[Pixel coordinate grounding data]
● ● ● ●
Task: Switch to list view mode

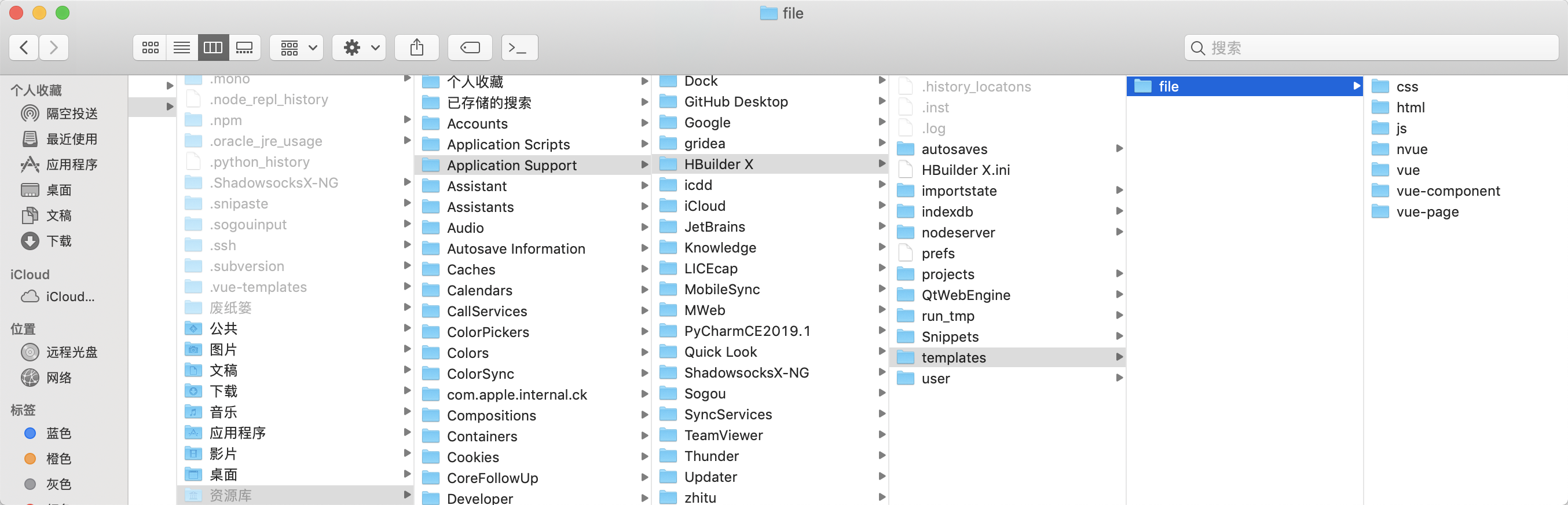Action: click(x=181, y=47)
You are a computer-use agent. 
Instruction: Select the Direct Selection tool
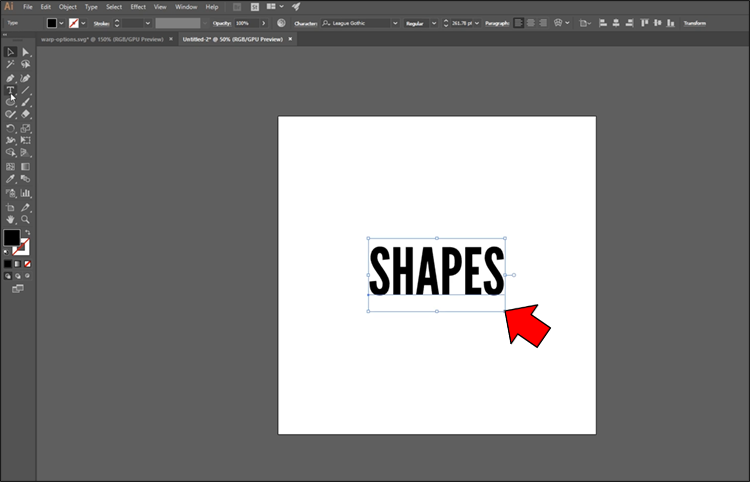[26, 52]
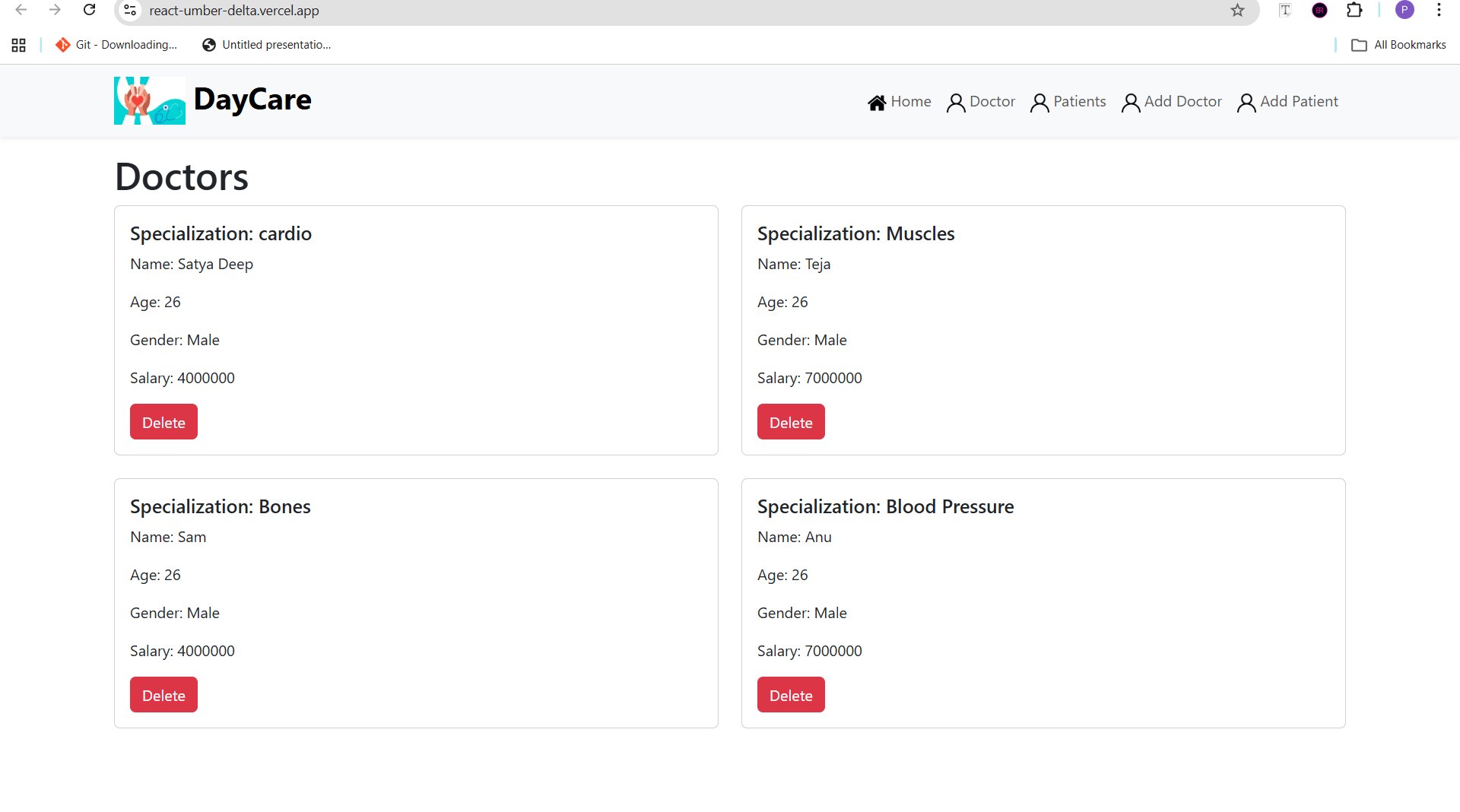Open the browser Extensions puzzle icon

click(x=1354, y=11)
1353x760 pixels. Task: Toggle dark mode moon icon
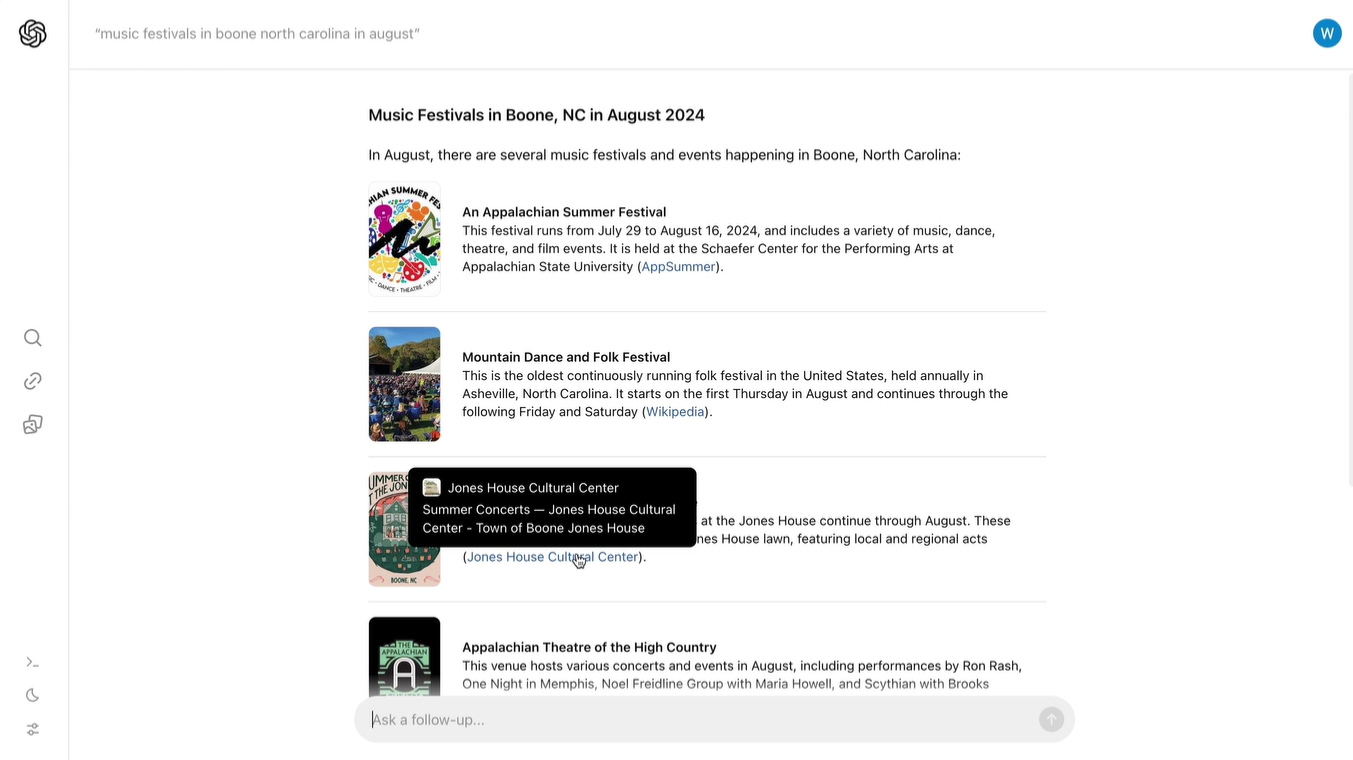33,695
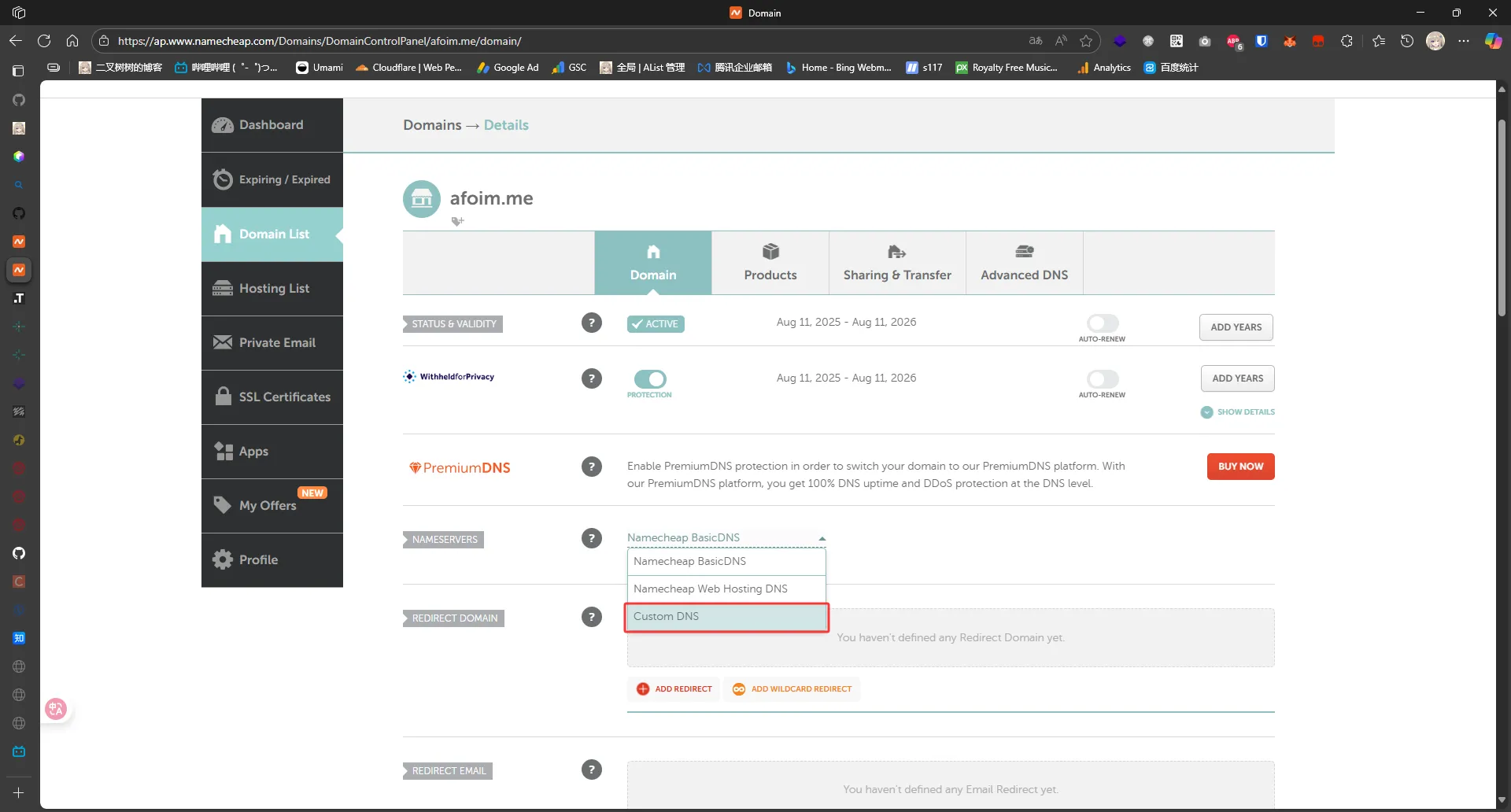Select Custom DNS from nameserver list
Image resolution: width=1511 pixels, height=812 pixels.
tap(726, 617)
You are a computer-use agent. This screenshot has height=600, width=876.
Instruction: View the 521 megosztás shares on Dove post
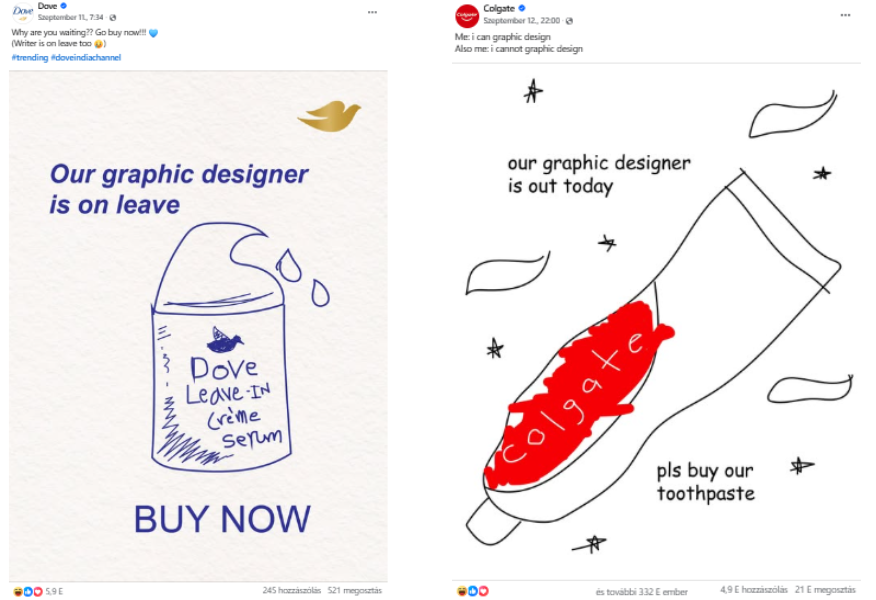click(355, 591)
● ● ● ●
Please count up the lines above that include the string "agent" and respond with the total alone.

2